◆ **EXERCISE INSTRUCTIONS**:
The listing below is to be reproduced in full, character for character.

....

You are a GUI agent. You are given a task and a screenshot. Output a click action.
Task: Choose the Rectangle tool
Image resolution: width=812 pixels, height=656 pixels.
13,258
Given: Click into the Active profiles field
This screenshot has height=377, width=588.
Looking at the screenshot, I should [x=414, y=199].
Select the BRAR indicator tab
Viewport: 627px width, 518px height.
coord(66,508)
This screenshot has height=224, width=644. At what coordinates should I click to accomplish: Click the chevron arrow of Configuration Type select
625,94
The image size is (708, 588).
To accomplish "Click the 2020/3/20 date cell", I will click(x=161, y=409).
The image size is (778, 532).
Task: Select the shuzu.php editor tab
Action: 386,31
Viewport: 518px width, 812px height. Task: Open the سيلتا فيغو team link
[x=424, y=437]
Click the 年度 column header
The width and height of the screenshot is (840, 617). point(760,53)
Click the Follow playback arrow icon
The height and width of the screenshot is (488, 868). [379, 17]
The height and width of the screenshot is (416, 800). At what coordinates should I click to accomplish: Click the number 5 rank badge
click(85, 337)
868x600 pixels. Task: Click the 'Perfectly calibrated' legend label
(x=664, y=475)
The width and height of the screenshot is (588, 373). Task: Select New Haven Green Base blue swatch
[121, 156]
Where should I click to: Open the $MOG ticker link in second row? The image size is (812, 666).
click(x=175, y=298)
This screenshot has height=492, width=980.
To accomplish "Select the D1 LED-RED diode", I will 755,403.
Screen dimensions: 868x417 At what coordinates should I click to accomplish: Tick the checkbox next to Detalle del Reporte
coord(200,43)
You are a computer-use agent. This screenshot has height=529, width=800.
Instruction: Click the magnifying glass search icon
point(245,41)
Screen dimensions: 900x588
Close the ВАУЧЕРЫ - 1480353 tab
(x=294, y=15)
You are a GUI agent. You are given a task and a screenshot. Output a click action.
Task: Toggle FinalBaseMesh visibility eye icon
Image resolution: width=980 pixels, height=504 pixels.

....

◆ **SOLUTION FOR THIS PROBLEM**:
You are a GUI agent. You are given a task and a screenshot. Output a click action.
Task: Choose the Rectangle tool
Image resolution: width=812 pixels, height=656 pixels.
13,258
Given: Click into the Active profiles field
This screenshot has height=377, width=588.
Looking at the screenshot, I should [x=414, y=199].
Select the BRAR indicator tab
Viewport: 627px width, 518px height.
coord(66,508)
This screenshot has height=224, width=644. At what coordinates should I click to accomplish: Click the chevron arrow of Configuration Type select
625,94
The image size is (708, 588).
To accomplish "Click the 2020/3/20 date cell", I will click(x=161, y=409).
The image size is (778, 532).
Task: Select the shuzu.php editor tab
Action: 386,31
Viewport: 518px width, 812px height. Task: Open the سيلتا فيغو team link
[x=424, y=437]
Click the 年度 column header
The width and height of the screenshot is (840, 617). point(760,53)
Click the Follow playback arrow icon
The height and width of the screenshot is (488, 868). [379, 17]
The height and width of the screenshot is (416, 800). At what coordinates should I click to accomplish: Click the number 5 rank badge
click(85, 337)
868x600 pixels. Task: Click the 'Perfectly calibrated' legend label
(x=664, y=475)
The width and height of the screenshot is (588, 373). Task: Select New Haven Green Base blue swatch
[121, 156]
Where should I click to: Open the $MOG ticker link in second row? The image size is (812, 666).
click(x=175, y=298)
This screenshot has height=492, width=980.
To accomplish "Select the D1 LED-RED diode", I will 755,403.
Screen dimensions: 868x417 At what coordinates should I click to accomplish: Tick the checkbox next to Detalle del Reporte
coord(200,43)
You are a computer-use agent. This screenshot has height=529, width=800.
Instruction: Click the magnifying glass search icon
point(245,41)
Screen dimensions: 900x588
Close the ВАУЧЕРЫ - 1480353 tab
(x=294, y=15)
You are a GUI agent. You are given a task and a screenshot. Output a click action.
Task: Toggle FinalBaseMesh visibility eye icon
Image resolution: width=980 pixels, height=504 pixels.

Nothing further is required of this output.